LLM Layer - uw-ssec/llmaven GitHub Wiki

🤖 LLM Layer

Overview

The LLM Layer and Plugins architecture in LLMaven connects the platform's agent system to a flexible, high-performance inference engine. This layer empowers agents to use language models in task-specific roles while providing infrastructure to support scalable, real-time, and customizable AI assistance.

LLMaven is designed as a platform, not a framework. That means it supports interchangeable components—including models—so teams can select the tools that work best for their research workflows.

🚀 Inference Engine: vLLM

Why vLLM?

LLMaven uses vLLM as its default inference engine due to its superior performance in multi-user environments.

Key Features:

  • PagedAttention: Efficient memory management for large-scale models.
  • Continuous Batching: Handles multiple requests simultaneously.
  • Tensor Parallelism: Speeds up model inference across GPUs.

Alternatives like Ollama are optimized for local use but fall short in high-throughput, multi-agent contexts. (Comparison by Robert McDermott)

🔌 Plug-and-Play (PnP) LLMs

LLMaven’s PnP architecture allows users to:

  • Swap models per agent based on task type
  • Integrate with custom APIs and external services
  • Use agents as orchestrators of complex workflows

Each agent operates independently and communicates via the Model Context Protocol (MCP). This architecture enables rapid experimentation while maintaining guardrails.
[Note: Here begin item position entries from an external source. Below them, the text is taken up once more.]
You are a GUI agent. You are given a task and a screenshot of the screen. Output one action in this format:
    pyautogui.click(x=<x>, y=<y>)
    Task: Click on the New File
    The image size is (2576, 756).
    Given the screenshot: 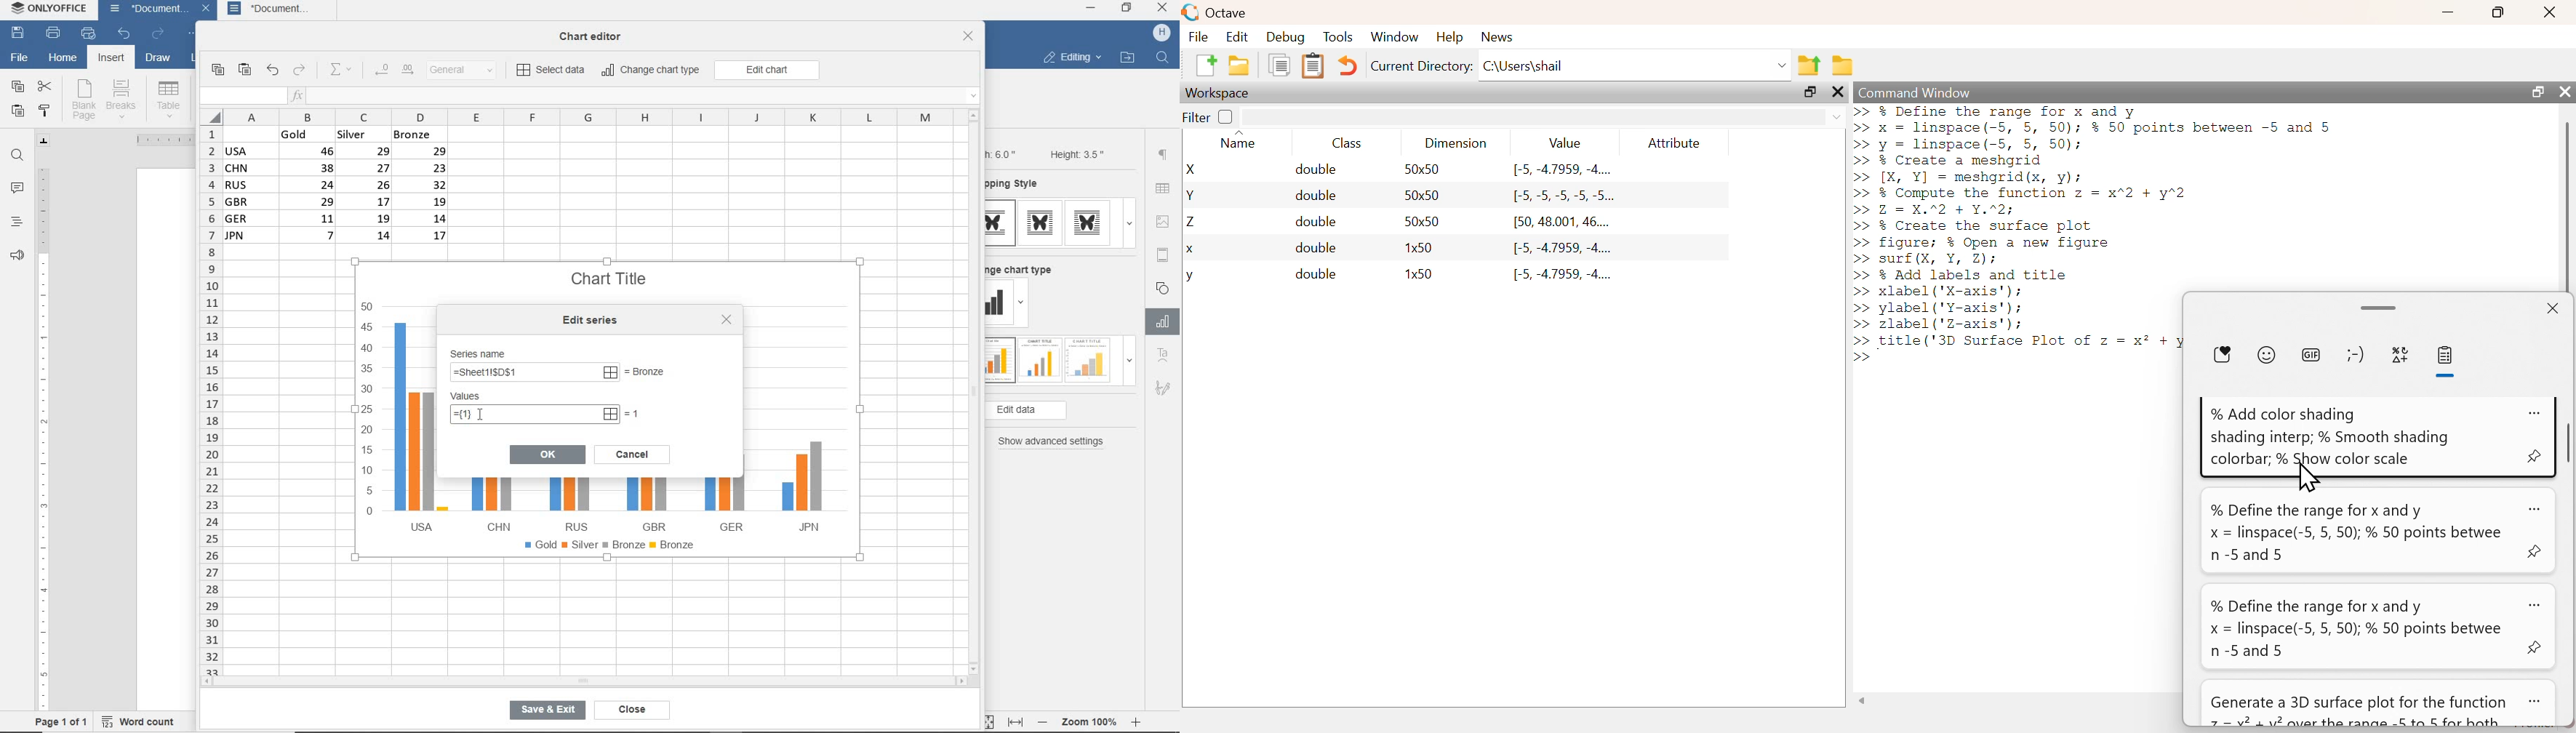 What is the action you would take?
    pyautogui.click(x=1205, y=65)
🧠 Agent-Specific Model Recommendations

Below is a breakdown of the core agents and recommended open-source models:

1. Supervisor Agent

Role: Planning, reasoning, delegation across agents
Recommended Model: DeepSeek-R1

  • Excels at reasoning, math, and code tasks
  • Competitively benchmarked against closed models like GPT-4

2. Docs Agent

Role: Document retrieval, summarization, graph population
Recommended Model: OLMo

  • Trained on transparent academic data
  • Fully open-source, reproducible, and vetted for scientific usage

3. Coding Agent

Role: Code understanding, repo navigation, issue/PR summarization
Recommended Model: Llama 4

  • Open-source and supports strong code generation capabilities
  • Compatible with GitHub Copilot-like workflows

4. Data Agent

Role: Handles structured/unstructured datasets, storage access
Recommended Model: Molmo

  • Multimodal AI models for interpreting text + data
  • Suitable for interacting with embeddings, files, and visualizations

5. Pipeline Agent

Role: Executes and monitors custom pipelines, visual workflows
Recommended Model: DeepSeek-R1

  • Excellent planner with strong multi-step reasoning performance

🧱 Infrastructure Integration

LLMaven's LLM and plugin layer interacts with other platform components:

Component Purpose
Neo4j Vector + knowledge graph search
MinIO S3-compatible storage for datasets/models
Logfire Observability into model usage + output validation
Open Web UI Multi-user frontend with PostgreSQL integration

🧭 Design Principles Reinforced

  • Modularity: Swap any model or plugin per agent.
  • Reproducibility: All model configurations are tracked.
  • Transparency: Rely on vetted, open models with known training data.
  • Performance: Serve multiple agents simultaneously using optimized backends.

📚 Further Reading

This LLM layer is what gives LLMaven its power and adaptability—transforming it from just another agentic framework into a truly research-oriented platform.